Il faut garder à l'esprit que les projets soutenus par notre pays, nos ONG, nos ambassades, notre administration, étant donné la qualité et le sérieux, j'y ajouterai l'enthousiasme, avec lequel ils sont menés, bénéficient souvent d'une aide complémentaire, notamment financière, d'autres organisations internationales, par exemple de la part de la Banque mondiale, voire d'autres pays, ce qui provoque un effet multiplicateur sur les bénéfices pour les populations concernées.
Naturellement, tous ces projets nécessitent un investissement humain et financier. Mais il faut toujours mettre cela en perspective avec les retombées pour la population et l'économie des pays concernés, ainsi que pour notre pays. La collaboration internationale, sous toutes ses formes, est un facteur vital de notre stabilité et de notre économie, tout en étant un élément constitutif de la politique étrangère contribuant à la stabilité internationale.

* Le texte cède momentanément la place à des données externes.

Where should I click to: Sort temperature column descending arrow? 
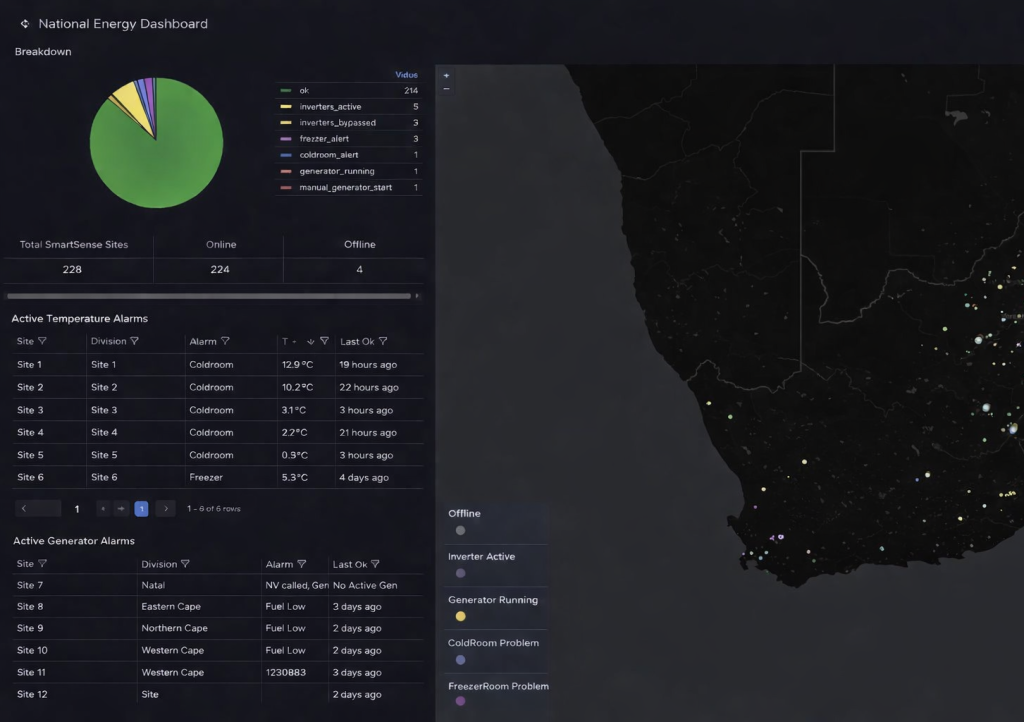(x=311, y=342)
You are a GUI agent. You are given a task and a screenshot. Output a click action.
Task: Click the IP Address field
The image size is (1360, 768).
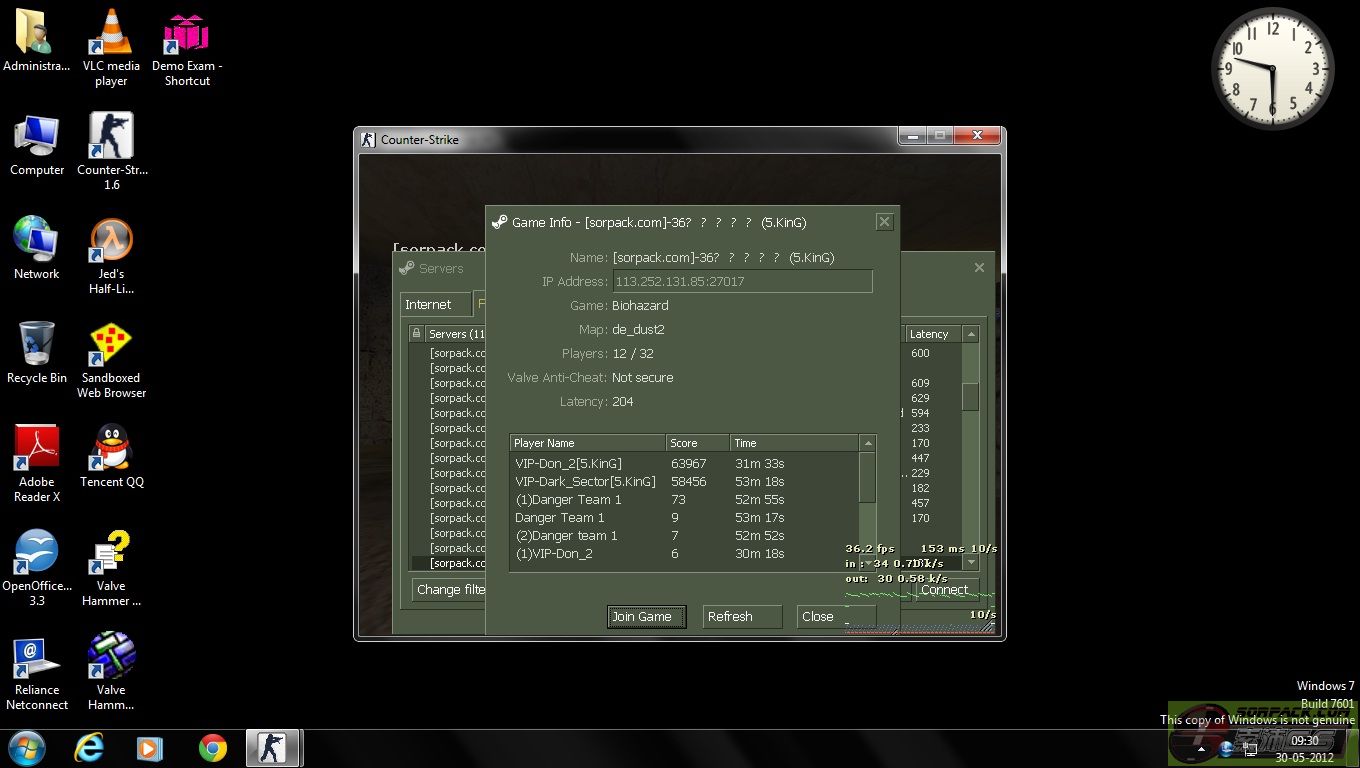[742, 282]
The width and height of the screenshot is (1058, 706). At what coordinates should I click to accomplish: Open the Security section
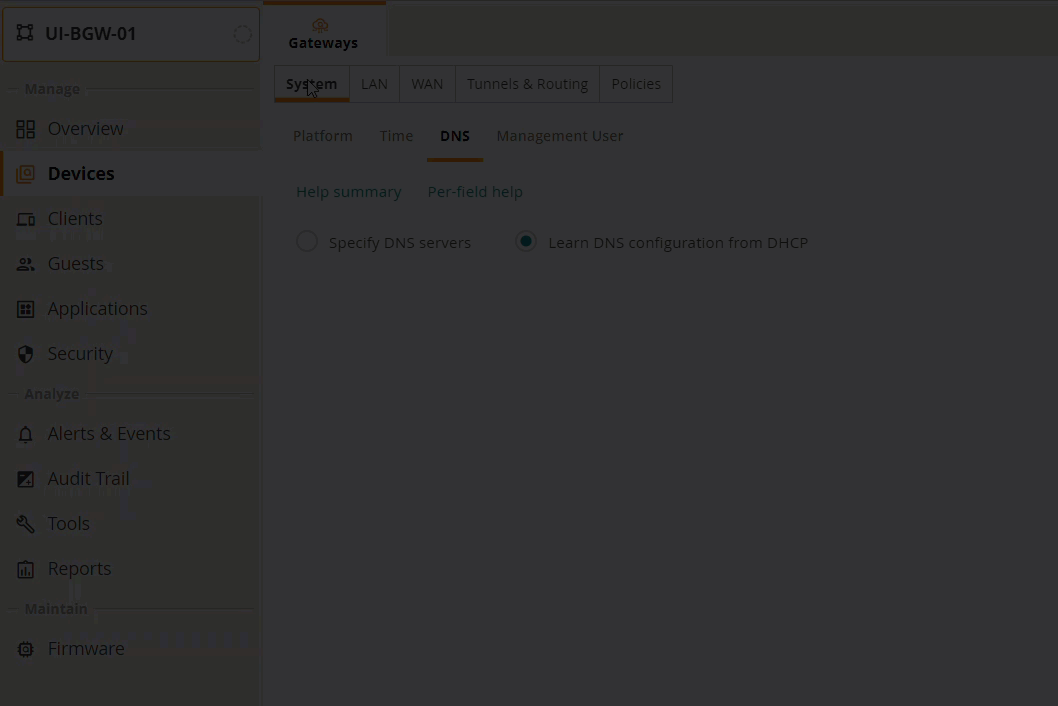[80, 353]
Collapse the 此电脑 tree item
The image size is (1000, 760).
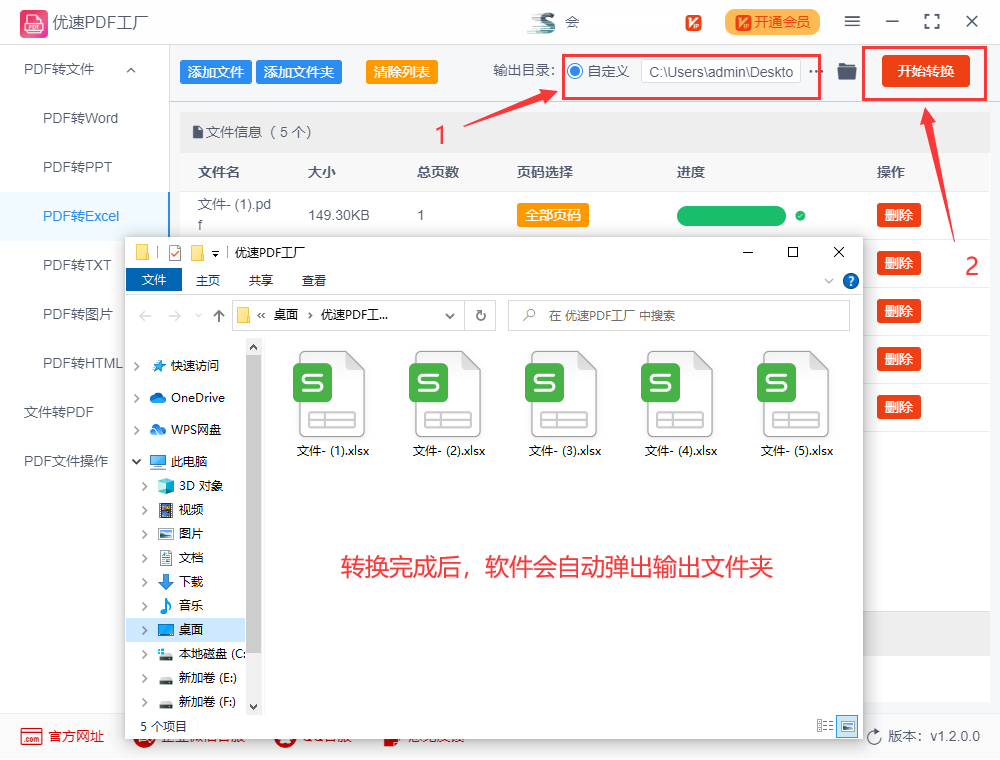tap(136, 461)
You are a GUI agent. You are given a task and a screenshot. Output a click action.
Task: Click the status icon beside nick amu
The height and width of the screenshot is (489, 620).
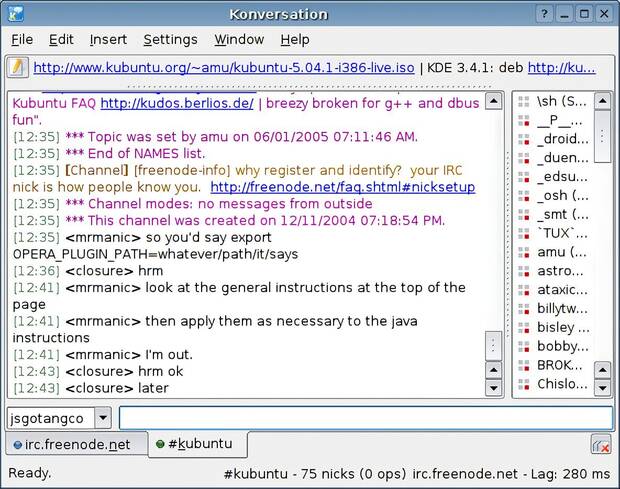point(524,252)
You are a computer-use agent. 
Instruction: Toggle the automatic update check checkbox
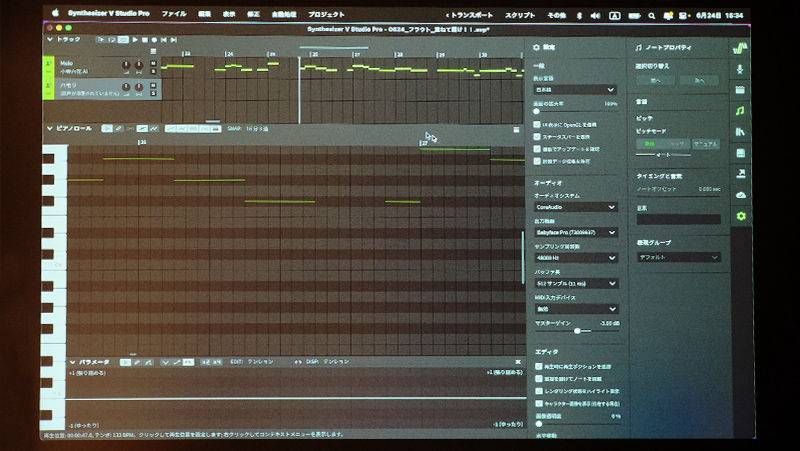pos(538,148)
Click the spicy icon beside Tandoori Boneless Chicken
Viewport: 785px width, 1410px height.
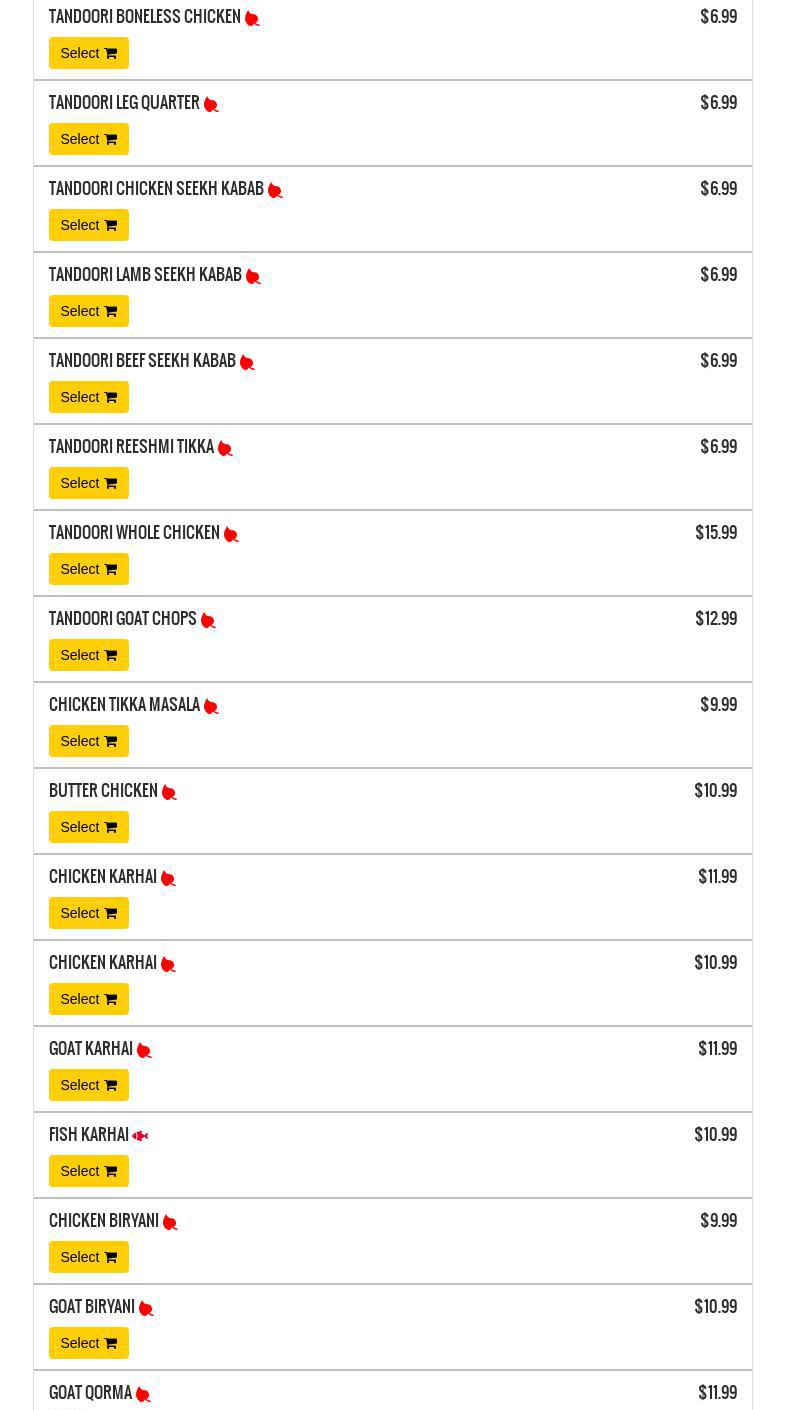252,18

J'aimerais encore insister sur la reconnaissance qui est témoignée à notre pays et sur l'importance qui lui est accordée. Grâce à la coopération internationale, grâce à nos engagements, nous portons loin dans le monde l'action et l'image de la Suisse, ce qui produit de véritables résultats sur place et, il faut le reconnaître, voire le répéter, ce qui ouvre également des marchés conséquents pour notre économie.
Tout cela, vous l'aurez compris, plaide pour une entrée en matière sur tous les crédits-cadres, avec la volonté d'élever de manière progressive la part du revenu national brut allouée à l'aide publique au développement.